━━━━━ Selected extract ━━━━━
AI’s revolutionary impact on industrial manufacturing
Companies are entering a new revolution that changes the way original equipment manufacturers (OEMs) approach manufacturing with the rise of artificial intelligence (AI).
Artificial intelligence (AI) insights
- The rise of artificial intelligence (AI) has companies are entering a new revolution that changes the way original equipment manufacturers (OEMs) think about and approach manufacturing.
- While AI’s role is growing, many companies are struggling to find out what, exactly, that role is and how it can help companies. It’s been a growing challenge and will continue to be at the forefront, particularly as it becomes more mainstream in a general sense.
The industrial revolution has been a key driver of efficiency across industrial manufacturing over the last century. However, with the increasing digitalization of industrial equipment and the rise of artificial intelligence (AI) in the shop and on the factory floor, companies are entering a new revolution that changes the way original equipment manufacturers (OEMs) think about and approach manufacturing.
Siemens, for instance, uses AI to improve the operational efficiency and product quality of its machines. The savings in both time and resources has been significant.
“There’s a lot of data already available from machines without the need for additional sensors,” said Bernd Raithel, director of marketing/product management at Siemens.
━━━━━ Exercise data ━━━━━
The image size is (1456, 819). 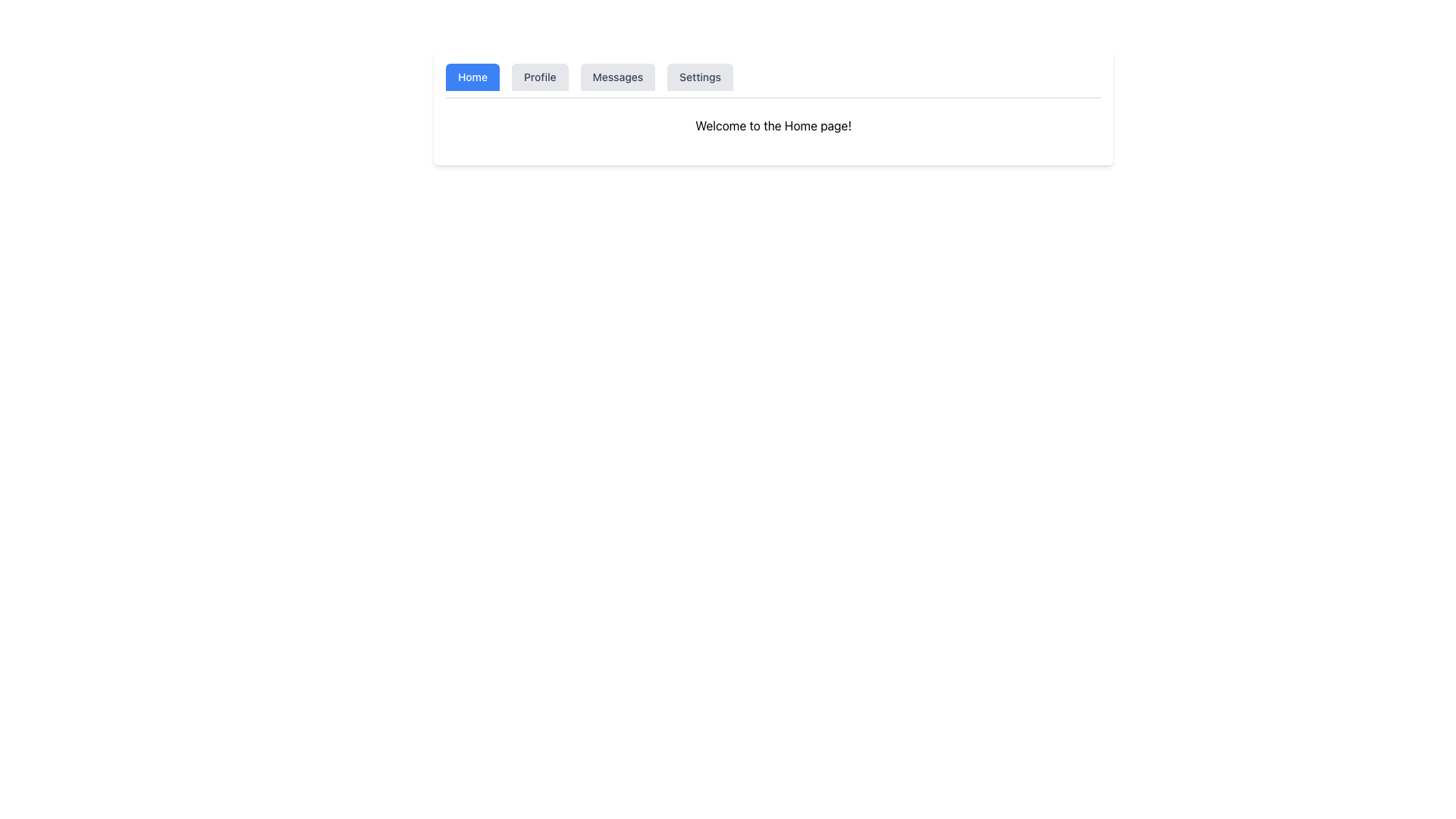 I want to click on the 'Home' navigation button located at the top of the content area, so click(x=472, y=77).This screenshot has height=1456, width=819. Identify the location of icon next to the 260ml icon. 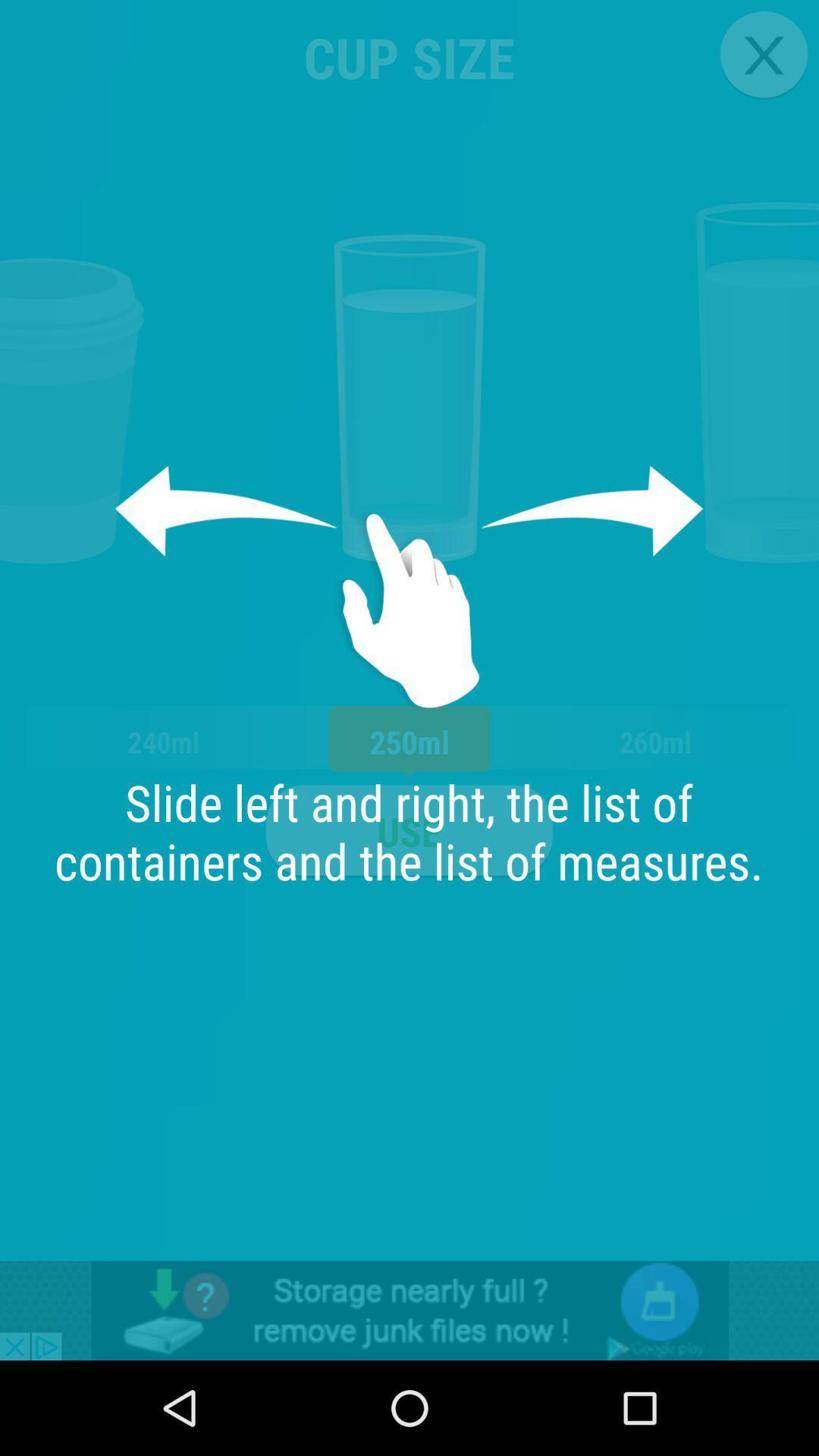
(408, 830).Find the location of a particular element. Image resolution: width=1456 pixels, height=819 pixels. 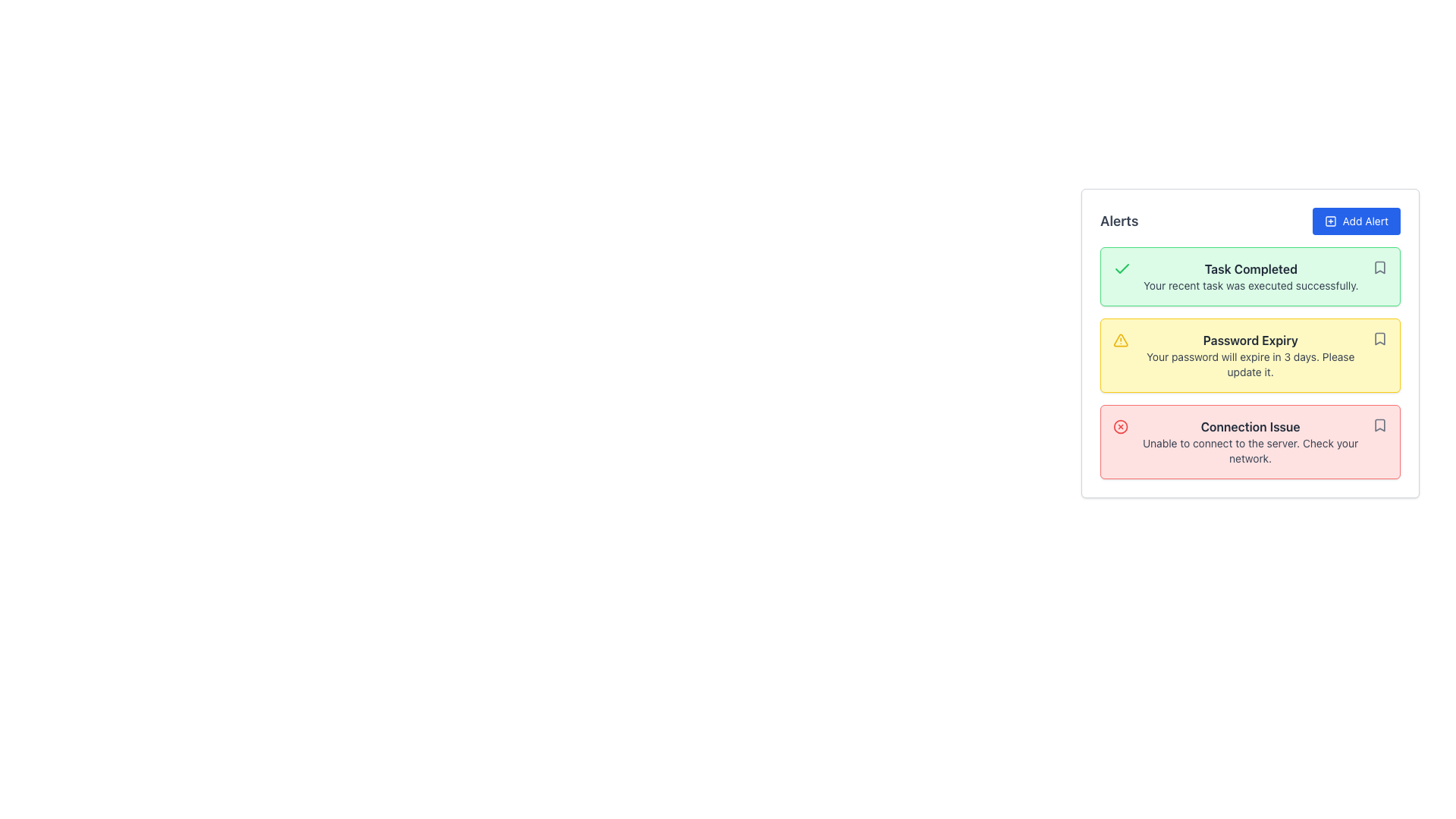

the small bookmark-like icon located on the right side of the 'Password Expiry' notification box is located at coordinates (1379, 338).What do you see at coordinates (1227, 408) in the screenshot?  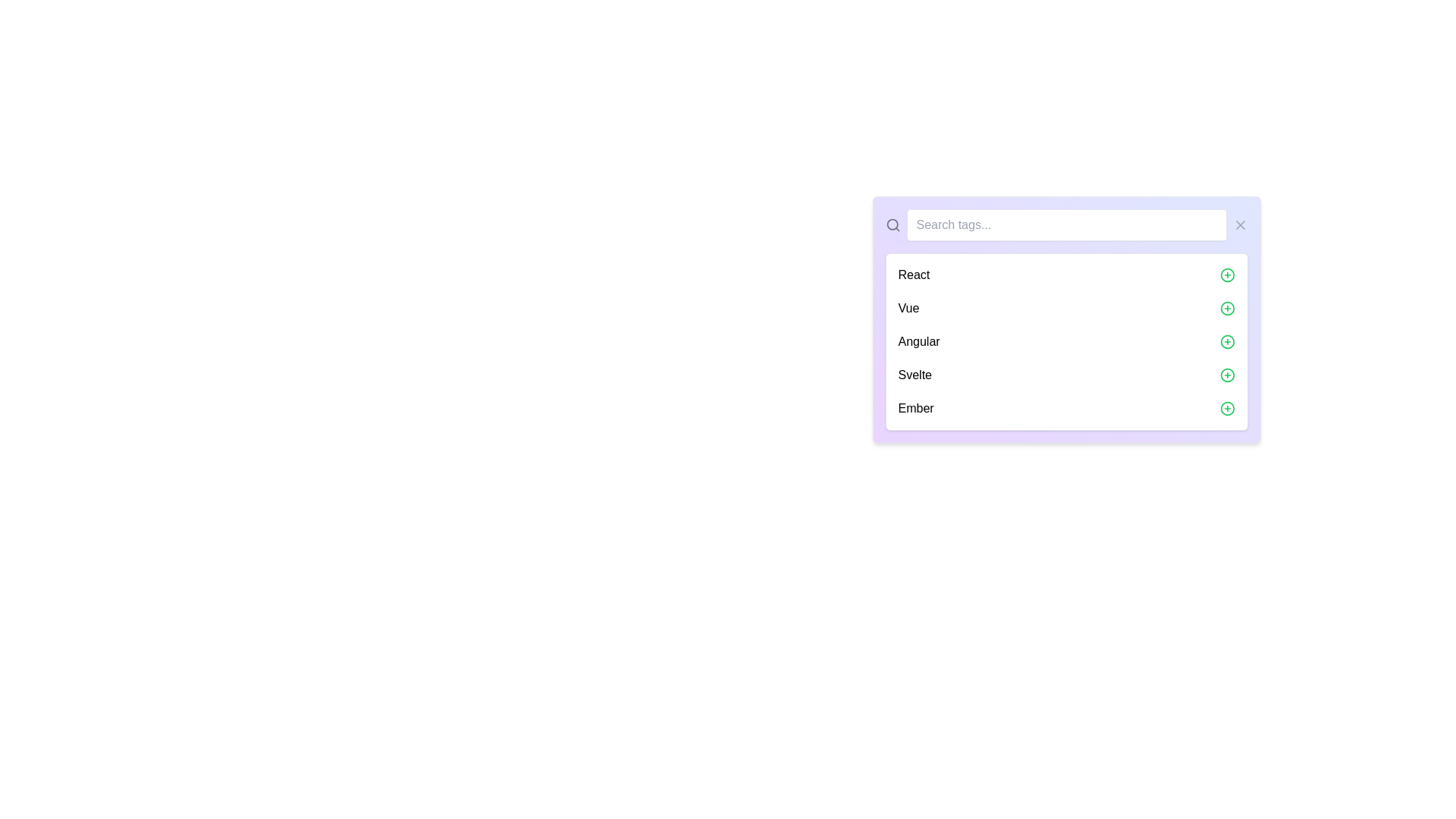 I see `the green outlined circular shape within the plus sign icon located in the Ember entry of the tag list` at bounding box center [1227, 408].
━━━━━
_Tasks_:
**A.** Reproduce the passage of the article on AI in industrial manufacturing from "AI’s revolutionary impact" up to and including "artificial intelligence (AI).".
**B.** According to the article on AI in industrial manufacturing, what does Siemens use AI to improve?
**C.** Please carry the article on AI in industrial manufacturing forward from its last sentence with the next part.

_Answers for the exercise_:
**A.**
AI’s revolutionary impact on industrial manufacturing
Companies are entering a new revolution that changes the way original equipment manufacturers (OEMs) approach manufacturing with the rise of artificial intelligence (AI).

**B.** The operational efficiency and product quality of its machines.

**C.**
Normally, this data is thrown away. However, it can be collected at a relatively low cost. “At one of our sites, we collected 11 million data sets, each with 40,000 data points for each component,” Raithel said. “With this data, we have begun to implement effective predictive maintenance. Predictive maintenance increases the lifetime of our machines by monitoring operations to assess and identify potential failures. A planned maintenance shutdown predicted by AI could prevent a breakdown of the production line at 3 am. That’s a 15-minute loss of production compared to hours.”
“Another way AI saves us time and expense while improving quality is by predicting if a particular part will meet quality requirements early in the production process. Printed circuit boards (PCBs) are so highly integrated, an X-ray is needed to assess their quality. Our X-ray machine cost $500K. We can improve throughput and eliminate the X-ray as a bottleneck by assessing which parts are at risk to fail and apply testing resources appropriately. We are able to identify good parts upfront so we can apply more thorough testing only to the parts at risk.”
For Siemens, these early fault assessments have allowed the company to perform 30% fewer X-ray tests, have a 100% quality rate, and reduce capital investment by $555,000. Where testing is a bottleneck, this also increases overall throughput of the production line. And the savings don’t stop here. “With this data,” Raithel said, “we learn not just which parts are defective but the why, the source of the defect. We then carry this information back to the product line and further improve quality. “Of course, not everyone needs 40,000 data points for one component. That said, my advice is to collect the data you can capture even before you know what to do with it. Then, when you have a problem, figure out which data points are relevant. With the data in hand, you can create an AI model to identify the problem. But if you don’t collect the data, you won’t ever know what you can do with it.”
The added value of AI in manufacturing
While Siemens is seeing great success using AI, many OEMs still have questions about AI’s value They believe they already have productive, efficient factories in place, so where does AI fit in?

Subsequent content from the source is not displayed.